Let $\alpha$ be the supremum of all ordinals. If $\alpha<\omega$ then there is a minimal element; if $\alpha>\omega$ then we can inversely-embed $\omega$ and have the chain.

If $\alpha=\omega$, then we can use Zorn's lemma as follows:

Take all the decreasing chains ordered by extension. Every chain is bounded since the union of such chain gives a decreasing sequence. Therefore there exists a maximal element. Since we know that a finite chain can be extended by another element (otherwise a minimal element exists) the maximal element has an infinite length.

As Arturo remarked this can be done with Axiom of Dependent Choice, which is a restricted version of Zorn's lemma for partial orders whose height is $\omega$.


To see that the axiom of choice is needed, take the Basic Cohen model, that is add a Dedekind-finite set of reals. This set is totally ordered, it is unbounded and it has no countable subset. In particular we cannot find a countable sequence in this totally ordered set.


The exact choice strength is actually the one suggested by Arturo in the comments as a fragment of the Principle of Dependent Choice.

Let $\operatorname{DC}_{\operatorname{lin}}$ be the assertion that every linear ordering in which every finite chain can be extended has an increasing $\omega$-sequence.

Clearly, $\operatorname{DC}\Rightarrow\operatorname{DC}_{\operatorname{lin}}$, as $\operatorname{DC}$ speaks on non-linear orders as well.

First note that this is obvious that $\operatorname{DC}_{\operatorname{lin}}$ implies that an ordering which is not bounded from below has a decreasing $\omega$-sequence. Inverse the order, as every finite (increasing) sequence can be extended (otherwise we hit a maximum) we have an $\omega$-sequence; inverse the order again and there we have it.

On the other hand, if $\operatorname{DC}_{\operatorname{lin}}$ does not hold then there is a linear order such that every finite increasing sequence can be extended but there is no $\omega$-sequence. In particular the inverse of such order will be a linear ordering with no least element, that has no decreasing $\omega$-sequence.

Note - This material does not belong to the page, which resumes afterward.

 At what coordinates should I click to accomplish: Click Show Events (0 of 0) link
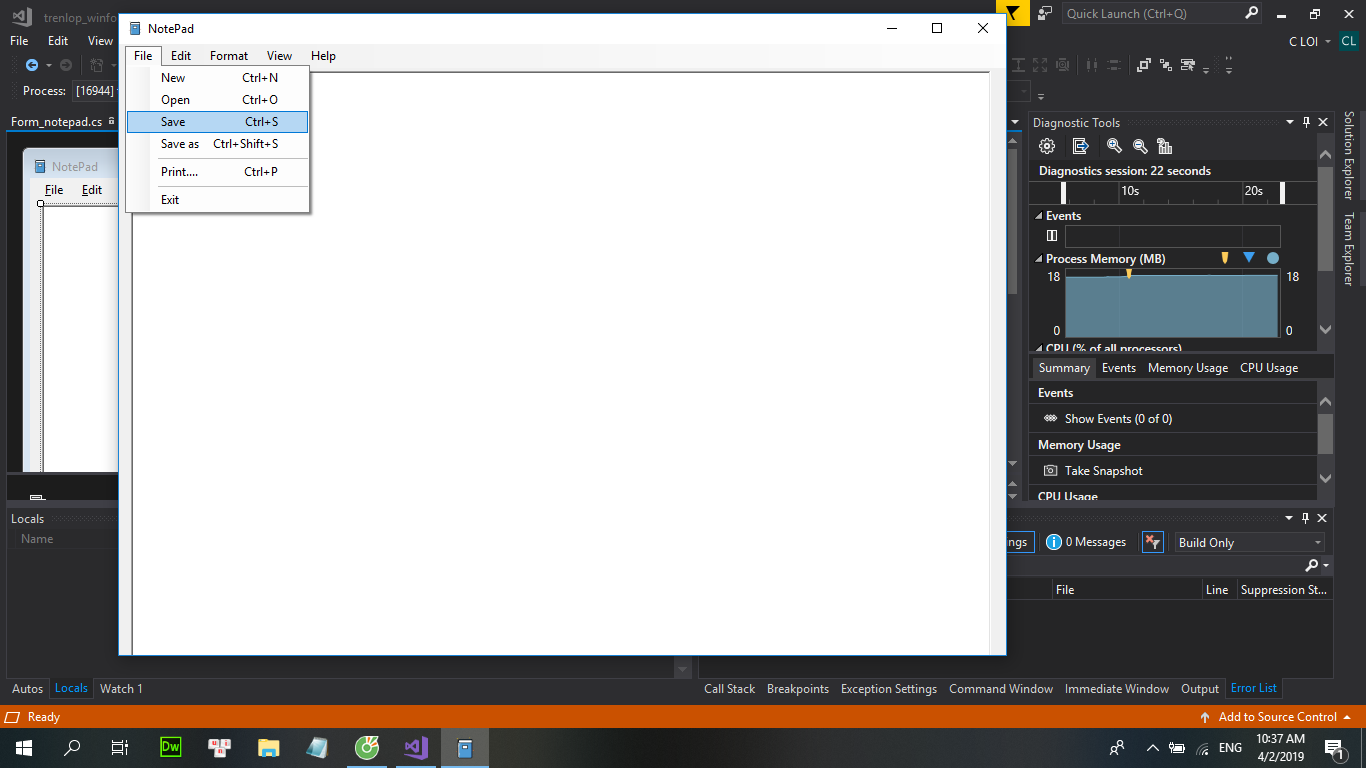tap(1117, 419)
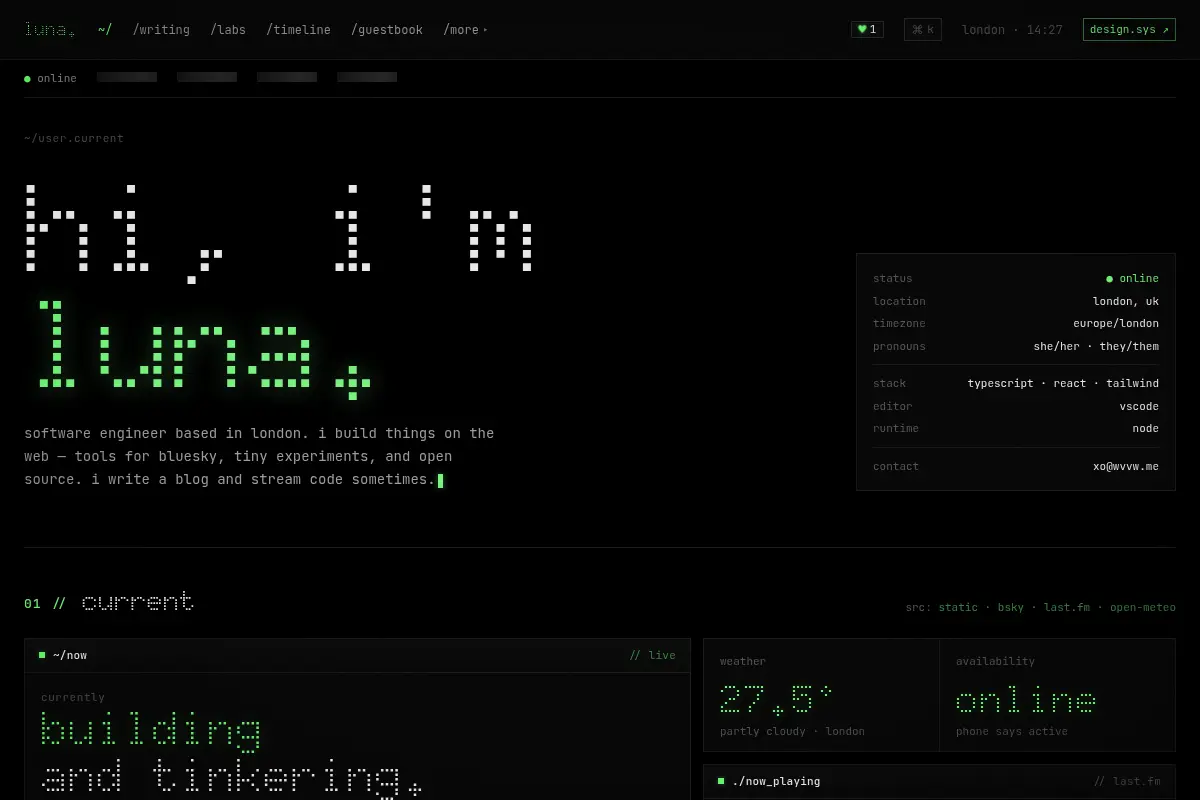Expand the /more navigation dropdown

click(x=465, y=30)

Question I: Suppose ZF+Exist an amorphous set. Since amorphous sets cannot be linearly ordered they cannot be used as counterexamples of $\operatorname{DC}_{\operatorname{lin}}$.

Can there be a model of ZF+Exists an amorphous set+$\operatorname{DC}_{\operatorname{lin}}$? Can we relax the requirement of amorphous to an infinite Dedekind-finite set?

Question II: Can we have a model of ZF+$\operatorname{DC}{\operatorname{lin}}$+$\lnot\operatorname{AC}\omega$?

That is a model in which ZF holds, $\operatorname{DC}_{\operatorname{lin}}$ holds but there is a countable family of sets without a choice function.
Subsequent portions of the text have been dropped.